Data_Sheet_1_Proteomics Reveals an Increase in the Abundance of Glycolytic and Ethanolic Fermentation Enzymes in Developing Sugarcane Culms During Sucrose Accumulation.zip

Sugarcane is an economically important crop contributing to the sugar and ethanol production of the world with 80 and 40%, respectively. Despite its importance as the main crop for sugar production, the mechanisms involved in the regulation of sucrose accumulation in sugarcane culms are still poorly understood. The aim of this work was to compare the quantitative changes of proteins in juvenile and maturing internodes at three stages of plant development. Label-free shotgun proteomics was used for protein profiling and quantification in internodes 5 (I5) and 9 (I9) of 4-, 7-, and 10-month-old-plants (4M, 7M, and 10M, respectively). The I9/I5 ratio was used to assess the differences in the abundance of common proteins at each stage of internode development. I9 of 4M plants showed statistically significant increases in the abundance of several enzymes of the glycolytic pathway and proteoforms of alcohol dehydrogenase (ADH) and pyruvate decarboxylase (PDC). The changes in content of the enzymes were followed by major increases of proteins related to O2 transport like hemoglobin 2, ROS scavenging enzymes, and enzymes involved in the ascorbate/glutatione system. Besides, intermediates from tricarboxylic acid cycle (TCA) were reduced in I9-4M, indicating that the increase in abundance of several enzymes involved in glycolysis, pentose phosphate cycle, and TCA, might be responsible for higher metabolic flux, reducing its metabolites content. The results observed in I9-4M indicate that hypoxia might be the main cause of the increased flux of glycolysis and ethanolic fermentation to supply ATP and reducing power for plant growth, mitigating the reduction in mitochondrial respiration due to the low oxygen availability inside the culm. As the plant matured and sucrose accumulated to high levels in the culms, the proteins involved in glycolysis, ethanolic fermentation, and primary carbon metabolism were significantly reduced.

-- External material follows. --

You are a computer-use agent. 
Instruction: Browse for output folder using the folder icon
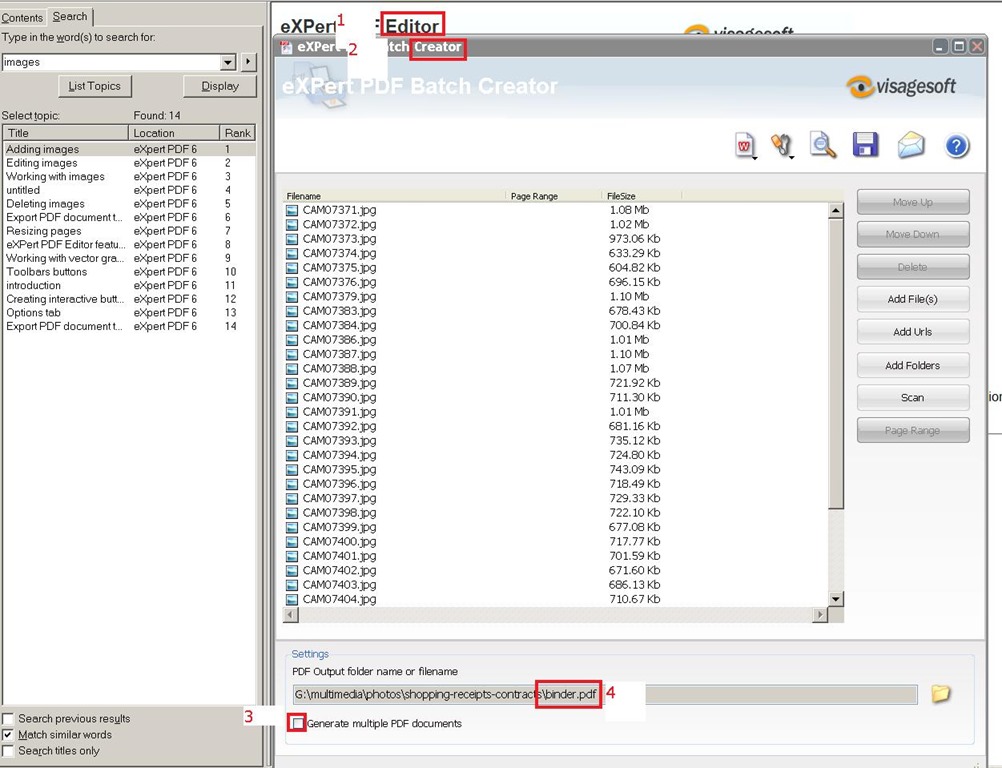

甘蔗是全球重要的经济作物，分别为全球食糖与乙醇生产贡献80%和40%的原料占比。尽管其作为食糖主栽作物的地位举足轻重，但甘蔗茎秆中蔗糖积累的调控机制仍不甚明晰。本研究旨在比较植株三个发育阶段下幼嫩与成熟节间的蛋白质组定量变化。本研究采用无标记鸟枪蛋白质组学（Label-free shotgun proteomics）技术，对4月龄、7月龄和10月龄甘蔗植株（分别记为4M、7M、10M）的第5节间（I5）与第9节间（I9）进行蛋白质谱分析与定量检测。以I9/I5的丰度比值，评估各节间发育阶段中共有蛋白质的丰度差异。4M植株的I9节间中，糖酵解通路的多种酶类、乙醇脱氢酶（alcohol dehydrogenase, ADH）以及丙酮酸脱羧酶（pyruvate decarboxylase, PDC）的蛋白亚型丰度均出现统计学显著上调。紧随这些酶类含量变化的是，与氧气运输相关的蛋白（如血红蛋白2）、活性氧（reactive oxygen species, ROS）清除酶类，以及抗坏血酸/谷胱甘肽系统相关酶类的丰度显著升高。此外，4M植株I9节间中的三羧酸循环（tricarboxylic acid cycle, TCA）中间代谢物含量降低，这表明糖酵解、戊糖磷酸循环与TCA通路相关酶类的丰度提升，可能推动了更高的代谢流，进而导致其代谢物含量下降。4M植株I9节间的研究结果表明，低氧胁迫可能是糖酵解与乙醇发酵通量提升的主要诱因，该过程可为植株生长提供ATP与还原力，同时缓解因茎秆内部氧气含量不足导致的线粒体呼吸作用减弱。随着植株成熟、茎秆中蔗糖积累至高水平，糖酵解、乙醇发酵与初级碳代谢相关的蛋白质丰度均显著下调。